(RECORDS FOR PROCESSING begins)
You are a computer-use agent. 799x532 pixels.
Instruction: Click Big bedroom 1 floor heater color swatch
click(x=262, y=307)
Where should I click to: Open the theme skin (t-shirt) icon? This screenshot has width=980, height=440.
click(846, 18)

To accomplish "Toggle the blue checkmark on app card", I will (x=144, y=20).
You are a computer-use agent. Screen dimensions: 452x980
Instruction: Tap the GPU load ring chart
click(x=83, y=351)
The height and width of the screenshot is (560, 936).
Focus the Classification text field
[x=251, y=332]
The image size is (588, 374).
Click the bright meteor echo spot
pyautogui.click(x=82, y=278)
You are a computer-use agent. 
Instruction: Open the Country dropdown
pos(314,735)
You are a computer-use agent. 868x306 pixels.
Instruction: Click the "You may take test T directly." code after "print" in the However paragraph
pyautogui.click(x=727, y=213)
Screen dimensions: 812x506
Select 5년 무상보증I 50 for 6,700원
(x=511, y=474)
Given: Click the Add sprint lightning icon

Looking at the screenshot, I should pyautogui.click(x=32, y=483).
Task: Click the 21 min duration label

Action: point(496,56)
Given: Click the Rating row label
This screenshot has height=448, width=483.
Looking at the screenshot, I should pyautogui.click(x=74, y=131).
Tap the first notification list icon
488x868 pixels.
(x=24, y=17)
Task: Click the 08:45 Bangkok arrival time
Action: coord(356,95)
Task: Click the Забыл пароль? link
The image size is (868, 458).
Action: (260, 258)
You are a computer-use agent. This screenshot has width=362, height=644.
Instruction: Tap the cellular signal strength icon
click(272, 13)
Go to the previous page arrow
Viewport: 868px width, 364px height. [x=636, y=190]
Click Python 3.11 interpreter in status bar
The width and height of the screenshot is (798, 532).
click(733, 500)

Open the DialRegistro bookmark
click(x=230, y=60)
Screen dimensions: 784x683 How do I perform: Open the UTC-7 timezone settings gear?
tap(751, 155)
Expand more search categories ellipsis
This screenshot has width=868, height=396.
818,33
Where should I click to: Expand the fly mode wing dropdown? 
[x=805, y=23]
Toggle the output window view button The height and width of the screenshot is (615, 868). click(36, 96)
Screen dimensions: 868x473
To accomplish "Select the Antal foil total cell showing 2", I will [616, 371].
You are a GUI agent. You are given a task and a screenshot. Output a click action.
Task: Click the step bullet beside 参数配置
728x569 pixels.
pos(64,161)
(RECORDS FOR PROCESSING ends)
### [THE TASK]
All of the entries need to be reproduced exactly; please write them out.

### [RESPONSE BOX]
You are a computer-use agent. 799x532 pixels.
Instruction: Click Big bedroom 1 floor heater color swatch
click(x=262, y=307)
Where should I click to: Open the theme skin (t-shirt) icon? This screenshot has width=980, height=440.
click(846, 18)

To accomplish "Toggle the blue checkmark on app card", I will (x=144, y=20).
You are a computer-use agent. Screen dimensions: 452x980
Instruction: Tap the GPU load ring chart
click(x=83, y=351)
The height and width of the screenshot is (560, 936).
Focus the Classification text field
[x=251, y=332]
The image size is (588, 374).
Click the bright meteor echo spot
pyautogui.click(x=82, y=278)
You are a computer-use agent. 
Instruction: Open the Country dropdown
pos(314,735)
You are a computer-use agent. 868x306 pixels.
Instruction: Click the "You may take test T directly." code after "print" in the However paragraph
pyautogui.click(x=727, y=213)
Screen dimensions: 812x506
Select 5년 무상보증I 50 for 6,700원
(x=511, y=474)
Given: Click the Add sprint lightning icon

Looking at the screenshot, I should pyautogui.click(x=32, y=483).
Task: Click the 21 min duration label

Action: point(496,56)
Given: Click the Rating row label
This screenshot has height=448, width=483.
Looking at the screenshot, I should pyautogui.click(x=74, y=131).
Tap the first notification list icon
488x868 pixels.
(x=24, y=17)
Task: Click the 08:45 Bangkok arrival time
Action: coord(356,95)
Task: Click the Забыл пароль? link
The image size is (868, 458).
Action: (260, 258)
You are a computer-use agent. This screenshot has width=362, height=644.
Instruction: Tap the cellular signal strength icon
click(272, 13)
Go to the previous page arrow
Viewport: 868px width, 364px height. [x=636, y=190]
Click Python 3.11 interpreter in status bar
The width and height of the screenshot is (798, 532).
click(733, 500)

Open the DialRegistro bookmark
click(x=230, y=60)
Screen dimensions: 784x683 How do I perform: Open the UTC-7 timezone settings gear?
tap(751, 155)
Expand more search categories ellipsis
This screenshot has width=868, height=396.
818,33
Where should I click to: Expand the fly mode wing dropdown? 
[x=805, y=23]
Toggle the output window view button The height and width of the screenshot is (615, 868). click(36, 96)
Screen dimensions: 868x473
To accomplish "Select the Antal foil total cell showing 2", I will [616, 371].
You are a GUI agent. You are given a task and a screenshot. Output a click action.
Task: Click the step bullet beside 参数配置
728x569 pixels.
pos(64,161)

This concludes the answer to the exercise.